Tuesday, August 12, 2014

Visualizing Bike Trip Data

In an earlier post I discussed the Bay Area Bike Share program, which is coming up on its one year anniversary.  BABS has released several detailed data sets that cover the first half year of operations, and held a challenge for "...anyone with a bit of curiosity to present the data in visually compelling ways."

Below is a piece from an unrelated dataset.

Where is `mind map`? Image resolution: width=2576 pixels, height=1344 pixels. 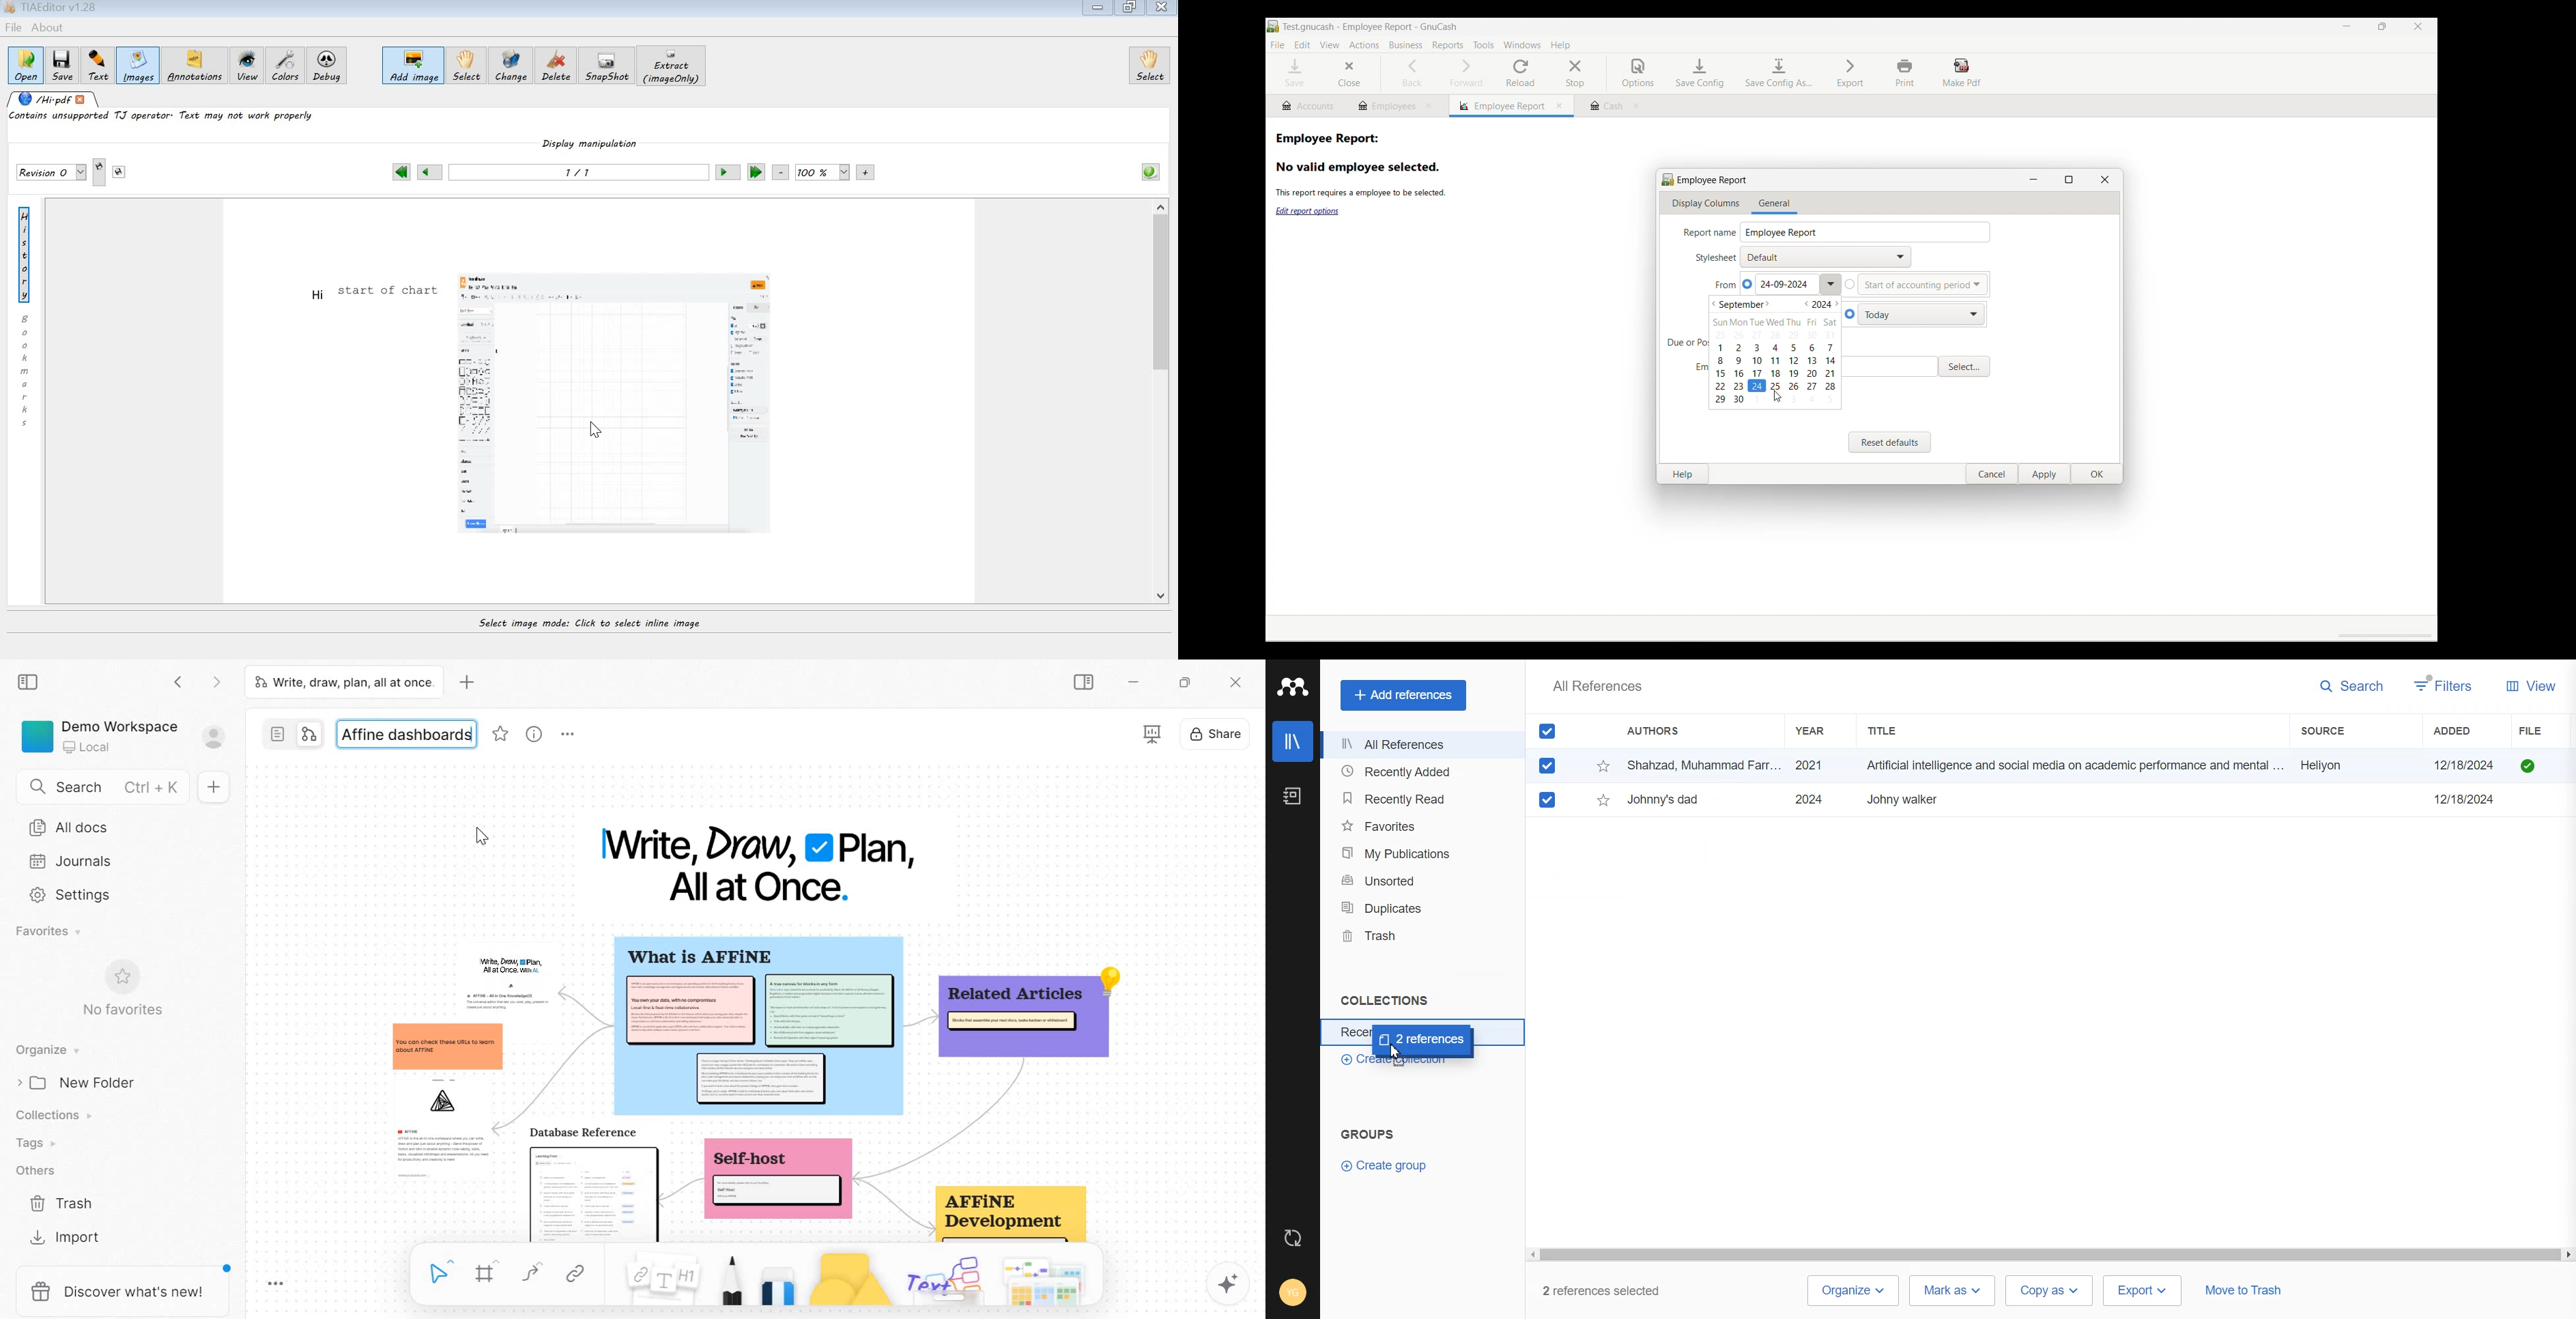 mind map is located at coordinates (752, 1089).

You can view the winners here.

Four separate data sets were included in this competition and these data can still be downloaded  at the link above.  These files include:

1) approximately 17 million records of "rebalancing data" (these show availability of bikes and docks at stations)
2) 69 station records (station latitude, longitude, etc.)
3) approximately. 144,000 trip records
4) 920 records of daily weather by city

To me the most interesting of these four is 3.), the trip data, which includes data on individual trips, including the starting and ending station, duration in seconds, and the rider's zip code.  I can foresee a variety of ways of using these data in teaching and research.  In fact, last year I used bike share trip data on the final exam I gave in my Economics Statistics class.  Questions 6 through 13 use some data (that ostensibly corresponds to my bike trips to and from campus and the San Jose train station,) to test understanding of a difference in means hypothesis test.  In my class, I also emphasize the connection between linear regression and difference-in-means tests, as I hope this brings into focus the "big picture" of statistical hypothesis tests for students.  I plan to use this approach to teaching statistics in the future, and now that BABS data is available, I can use it to develop corresponding empirical exercises.